> **Task**: Write out, word for word, every line from the one containing "Select the Full line radio button" through the final line of the records.

(Entries supplied)

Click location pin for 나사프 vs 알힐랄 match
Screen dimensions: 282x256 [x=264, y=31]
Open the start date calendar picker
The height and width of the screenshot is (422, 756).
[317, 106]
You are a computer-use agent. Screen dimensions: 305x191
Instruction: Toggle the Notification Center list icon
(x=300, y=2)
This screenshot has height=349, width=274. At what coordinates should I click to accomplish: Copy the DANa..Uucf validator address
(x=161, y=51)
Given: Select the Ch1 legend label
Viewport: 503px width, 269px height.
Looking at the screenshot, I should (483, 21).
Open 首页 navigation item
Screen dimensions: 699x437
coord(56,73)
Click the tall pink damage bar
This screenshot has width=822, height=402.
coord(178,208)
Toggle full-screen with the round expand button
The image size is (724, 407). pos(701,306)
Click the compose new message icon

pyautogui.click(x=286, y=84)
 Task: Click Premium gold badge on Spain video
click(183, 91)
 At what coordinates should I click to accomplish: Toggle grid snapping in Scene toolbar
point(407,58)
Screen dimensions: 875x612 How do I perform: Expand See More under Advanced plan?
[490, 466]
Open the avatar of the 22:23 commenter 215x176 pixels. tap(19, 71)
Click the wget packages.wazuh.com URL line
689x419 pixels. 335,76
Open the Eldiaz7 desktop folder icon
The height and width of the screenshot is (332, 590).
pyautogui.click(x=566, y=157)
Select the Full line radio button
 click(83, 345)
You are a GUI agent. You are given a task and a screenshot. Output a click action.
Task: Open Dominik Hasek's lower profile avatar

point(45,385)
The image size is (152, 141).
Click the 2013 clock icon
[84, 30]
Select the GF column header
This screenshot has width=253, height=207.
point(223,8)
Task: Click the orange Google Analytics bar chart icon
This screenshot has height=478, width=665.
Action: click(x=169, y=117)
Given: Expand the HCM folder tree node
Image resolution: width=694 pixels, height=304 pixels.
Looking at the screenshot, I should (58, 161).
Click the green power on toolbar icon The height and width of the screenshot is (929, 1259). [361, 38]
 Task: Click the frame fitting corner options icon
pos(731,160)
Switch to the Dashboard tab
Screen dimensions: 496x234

(End Entries supplied)

> **Written solution**:
Select the Full line radio button
 click(83, 345)
You are a GUI agent. You are given a task and a screenshot. Output a click action.
Task: Open Dominik Hasek's lower profile avatar

point(45,385)
The image size is (152, 141).
Click the 2013 clock icon
[84, 30]
Select the GF column header
This screenshot has width=253, height=207.
point(223,8)
Task: Click the orange Google Analytics bar chart icon
This screenshot has height=478, width=665.
Action: click(x=169, y=117)
Given: Expand the HCM folder tree node
Image resolution: width=694 pixels, height=304 pixels.
Looking at the screenshot, I should (58, 161).
Click the green power on toolbar icon The height and width of the screenshot is (929, 1259). [361, 38]
 Task: Click the frame fitting corner options icon
pos(731,160)
Switch to the Dashboard tab
Screen dimensions: 496x234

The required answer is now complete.